LEGO® SERIOUS PLAY® is a technique where people use LEGO® bricks to follow a series of structured exercises during which they build things that represent their personal or business challenges metaphorically.
SERIOUS PLAY® concept was created in 1996 by Professors Johan Roos and Bart Victor when they both were professors at IMD in Switzerland.
As of May 1st, 2010 LEGO® has decided to allow everyone – including facilitators outside of their previous partner network – to use LEGO® SERIOUS PLAY®. LEGO® will no longer be sustaining a network of licensed partners offering LEGO® SERIOUS PLAY® and as a result, LEGO® SERIOUS PLAY® can be obtained through a wide community of facilitators using the method as part of their toolbox. LEGO® created an open source document which explains the methodology and the process.
Yes. The training will provide you with in-depth knowledge and hands on skills that you need to start working as a facilitator.
The cost of training sessions varies between EUR 2000-3000 ($2500-3500), plus travel and accommodation expenses. Some trainers might offer group or non-profit discounts. If you find it very difficult to raise funds for the training, we suggest you start self-educating. There are many excellent books that you can read about facilitation.
More than 30 trainers are providing LEGO® SERIOUS PLAY® training courses globally. Some provide custom training courses that focus on particular aspects of LEGO® SERIOUS PLAY® methodology others in-house training using LEGO® SERIOUS PLAY®.
1. Think about what are you going to use your skills for. Before joining a training group, ask your trainer to send you a layout of the training sessions and explain to you what skills will you acquire by attending their training.
2. Different coaches have different styles. There is practical, academical, traditional, innovative, emotional, distant, experienced in certain cultures or have a global view. We suggest you get in touch with them in person and ask them to send you training videos where you can see them in action.
3. Ask your trainers whether they have actual tasks where you need to practice and demonstrate your skills of running a workshop. Ask if they will also coach you after the training session is over.
4. Some trainers restrict you and do not allow you use the acquired methodology in training set. Make sure that you ask them first about any legal implications of training with them before signing up.
Not anymore. In 2009 LEGO® Group provided the final training sessions on LEGO® SERIOUS PLAY®. After that in 2010, the LEGO® Group made LEGO® Serious Play® Open Source.
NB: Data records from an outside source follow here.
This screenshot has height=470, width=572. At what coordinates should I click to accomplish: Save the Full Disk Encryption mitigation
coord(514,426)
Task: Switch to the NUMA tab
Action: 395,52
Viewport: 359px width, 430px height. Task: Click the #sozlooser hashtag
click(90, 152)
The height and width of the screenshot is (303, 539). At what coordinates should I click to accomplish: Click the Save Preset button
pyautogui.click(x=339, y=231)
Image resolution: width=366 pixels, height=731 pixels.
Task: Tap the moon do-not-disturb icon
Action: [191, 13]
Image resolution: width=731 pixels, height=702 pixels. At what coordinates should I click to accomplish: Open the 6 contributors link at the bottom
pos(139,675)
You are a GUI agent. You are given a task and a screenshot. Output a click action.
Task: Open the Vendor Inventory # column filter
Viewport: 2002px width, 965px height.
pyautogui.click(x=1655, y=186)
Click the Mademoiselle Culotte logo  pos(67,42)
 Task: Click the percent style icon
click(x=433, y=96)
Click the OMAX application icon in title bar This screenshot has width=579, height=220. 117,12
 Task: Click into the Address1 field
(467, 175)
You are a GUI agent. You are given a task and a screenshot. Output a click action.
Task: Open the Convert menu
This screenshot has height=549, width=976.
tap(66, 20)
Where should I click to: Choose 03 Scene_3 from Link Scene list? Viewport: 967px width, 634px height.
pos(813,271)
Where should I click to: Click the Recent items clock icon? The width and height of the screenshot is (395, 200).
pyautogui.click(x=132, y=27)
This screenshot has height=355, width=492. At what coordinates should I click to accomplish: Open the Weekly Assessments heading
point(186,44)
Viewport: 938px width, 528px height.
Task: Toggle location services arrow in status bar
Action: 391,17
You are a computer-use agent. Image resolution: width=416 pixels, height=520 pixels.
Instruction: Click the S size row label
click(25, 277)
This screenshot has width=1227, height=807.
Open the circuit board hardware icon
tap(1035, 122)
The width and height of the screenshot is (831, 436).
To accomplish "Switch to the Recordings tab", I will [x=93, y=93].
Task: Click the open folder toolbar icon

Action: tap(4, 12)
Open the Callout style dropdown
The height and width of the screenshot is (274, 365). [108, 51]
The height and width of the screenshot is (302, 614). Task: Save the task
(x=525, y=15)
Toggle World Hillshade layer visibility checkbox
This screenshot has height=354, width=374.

Meaning that the LEGO® Group does not offer any training and no training provider is officially linked to LEGO®. Even if somebody organises training sessions at venues associated with LEGO® or claims that their training is “LEGO® SERIOUS PLAY® Certification”, there is no quality guarantee from LEGO® Group. All the trainers are operating on an open market and are fully responsible for the quality of training contents themselves.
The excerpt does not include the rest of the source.